Tam shrugged, gave her another of those melting smiles. “Mike can get over it.”

Now

“Miss Willa!”

“I keep telling her only dogs can hear her when she gets like that,” Jordan said as he dropped down onto the bench beside Jo.

His wife, crouching in front of the stroller, her floral skirt fanning around her, stuck out her tongue at him. Ellie was nineteen and more than a little bit stunning – not that she knew it. She was also crazy about Willa. “Your Uncle Jordie is a grouch,” she told the baby with a blinding smile. “We won’t listen to him.”

“Nobody ever does,” Jo assured, and her brother snatched the Subway bag out of her hands in protest. “Yeah.
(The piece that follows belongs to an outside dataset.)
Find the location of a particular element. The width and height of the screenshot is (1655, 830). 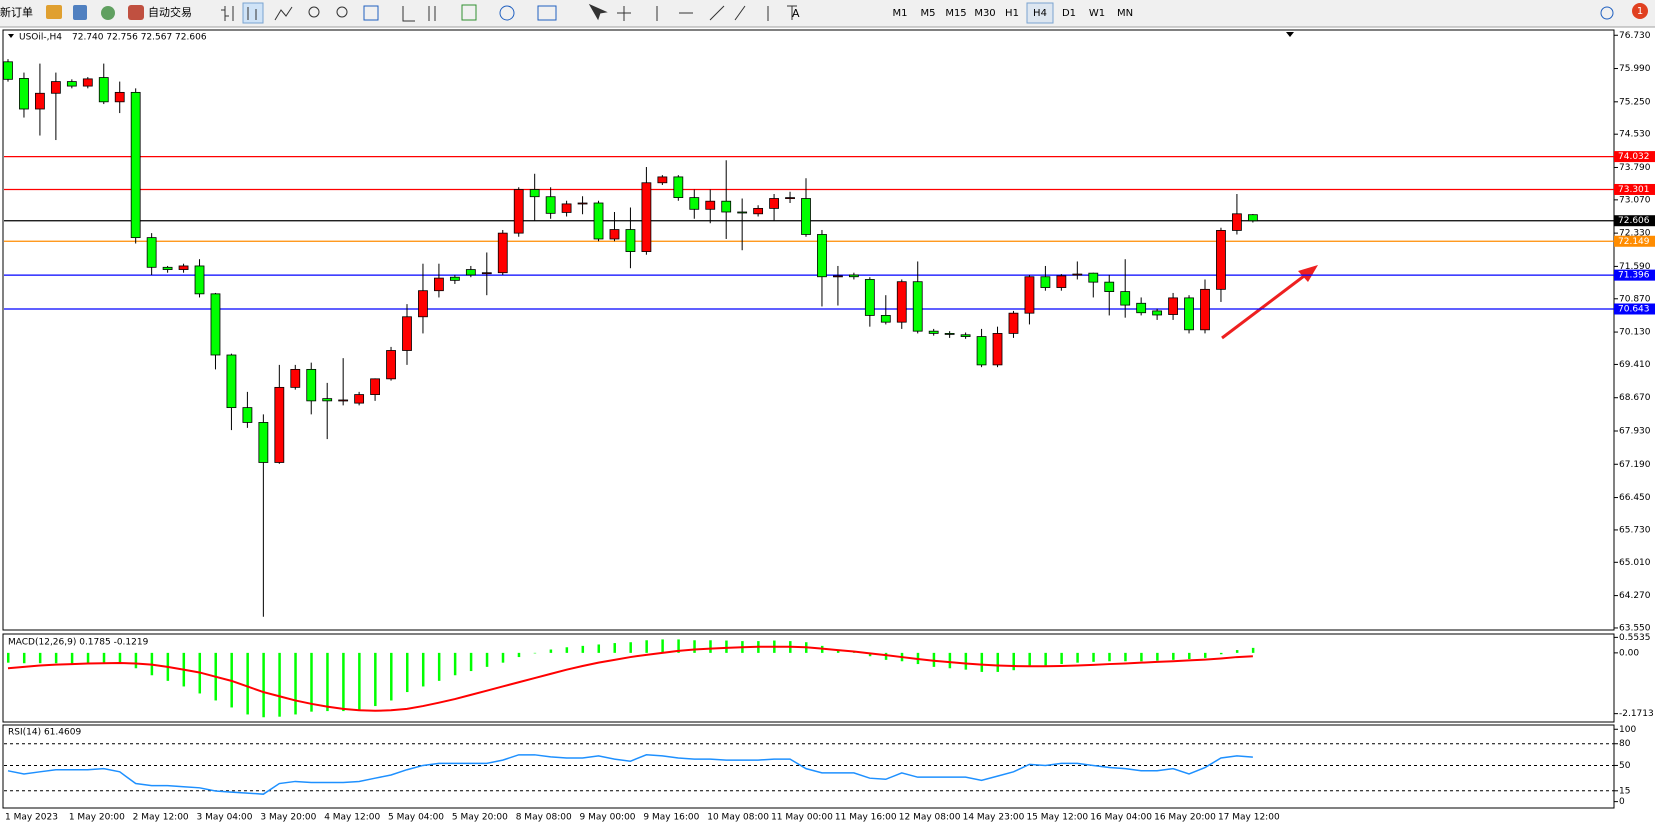

timeframe-button: M15 is located at coordinates (956, 14).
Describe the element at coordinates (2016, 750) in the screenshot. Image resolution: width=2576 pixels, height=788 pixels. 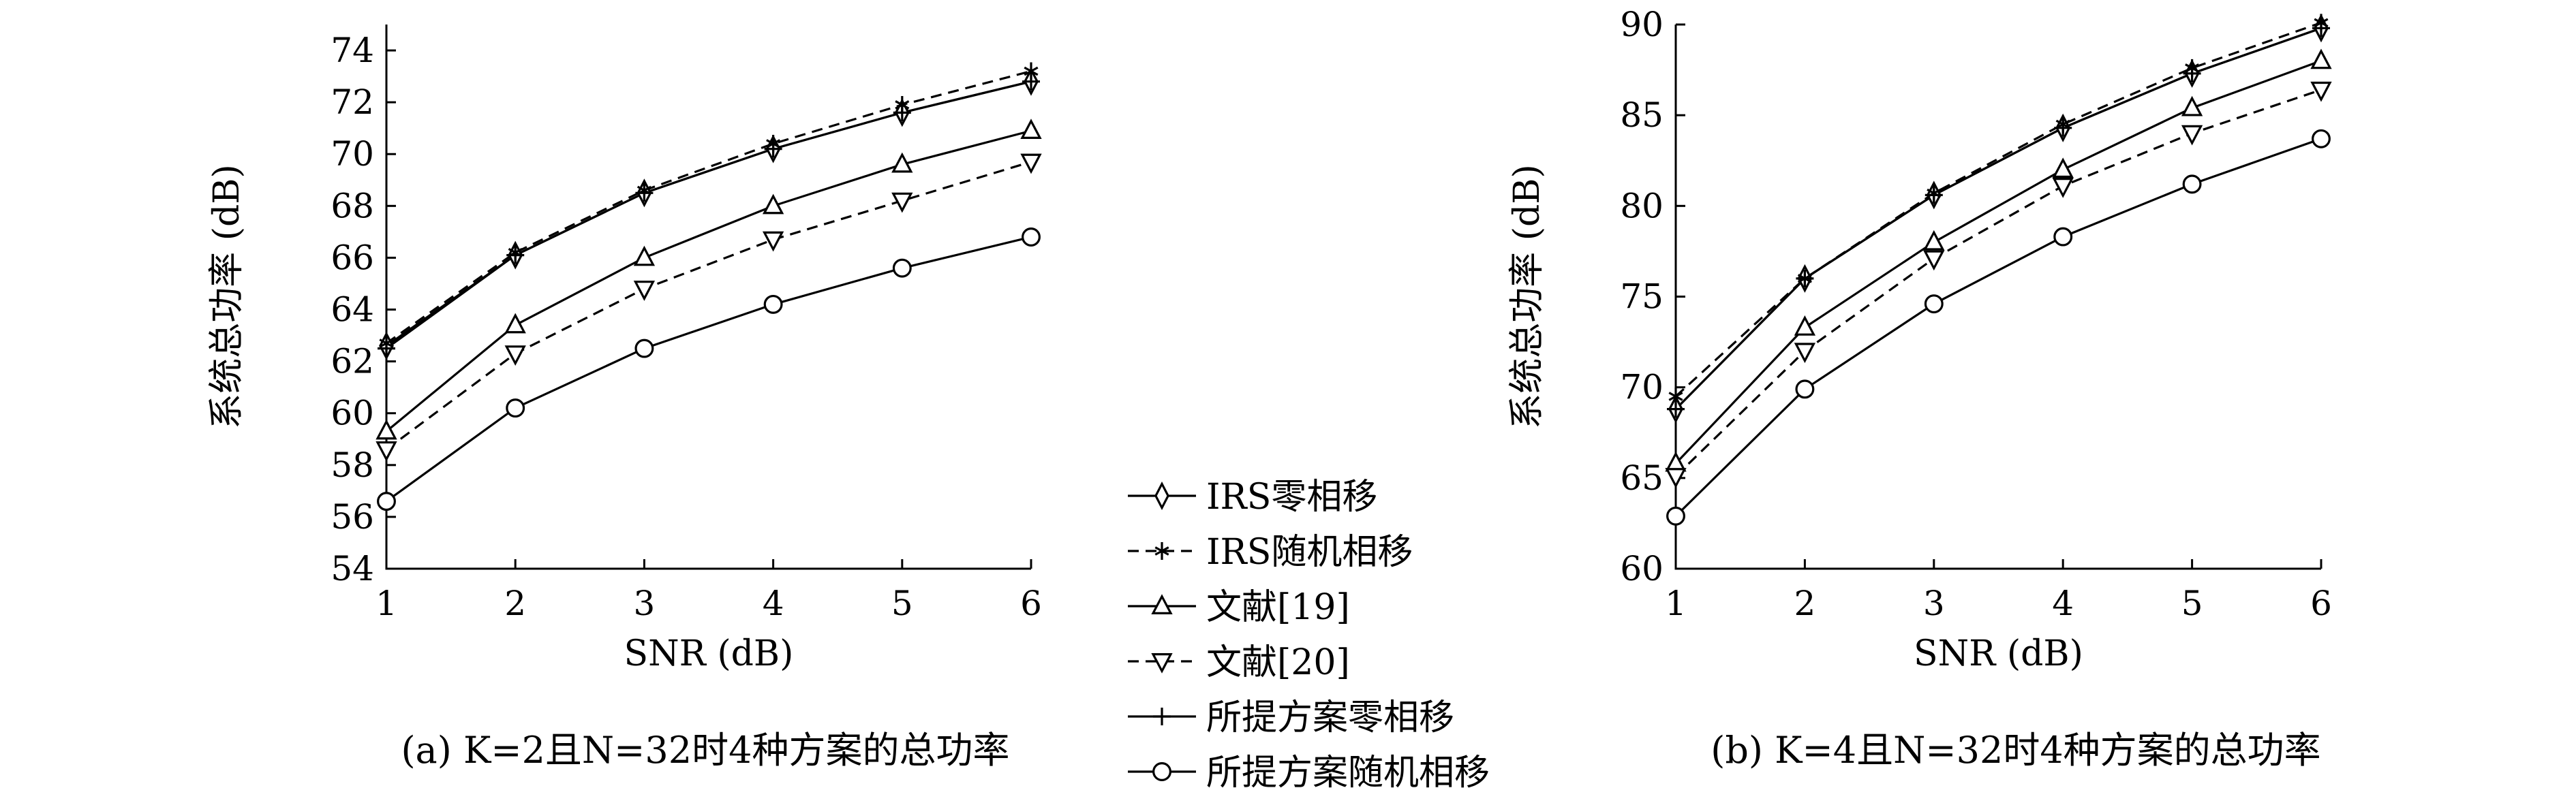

I think what you meant to say was ‘thanks for lunch, sis.’”

He shot her the bird instead and Ellie laughed as she scolded him.

They were at one of the benches that lined a stretch of drive that connected campus to parking deck, the sun beating down on the blacktop and sending up heat mirages thick as smoke. The college was busy in the way of mid-semester: the foot traffic lazy, the AC units thumping. The campus, even more expansive than when Jo had been a student here, was green and carved with sidewalks, original buildings shaded by new editions. The crepes were in bloom and walking beneath them, headed toward her, was her six-foot blue-eyed husband.

She glanced down at her scrub top from work – spattered with something brown she’d rather not think about – and wished she was dolled up for him…or, at least, as close to dolled as she ever came. But they didn’t live pretty lives. She had the rest of the afternoon off; she had Will, and she had lunch – all that and the tumble of memories watching her skater boy walk through the sunshine brought to the forefront of her mind.

Sometimes, she thought, life turned out to be an adventure. But sometimes, it turned out to be a butter yellow afternoon that belonged to the people who mattered, and that was better than even the grandest of adventures.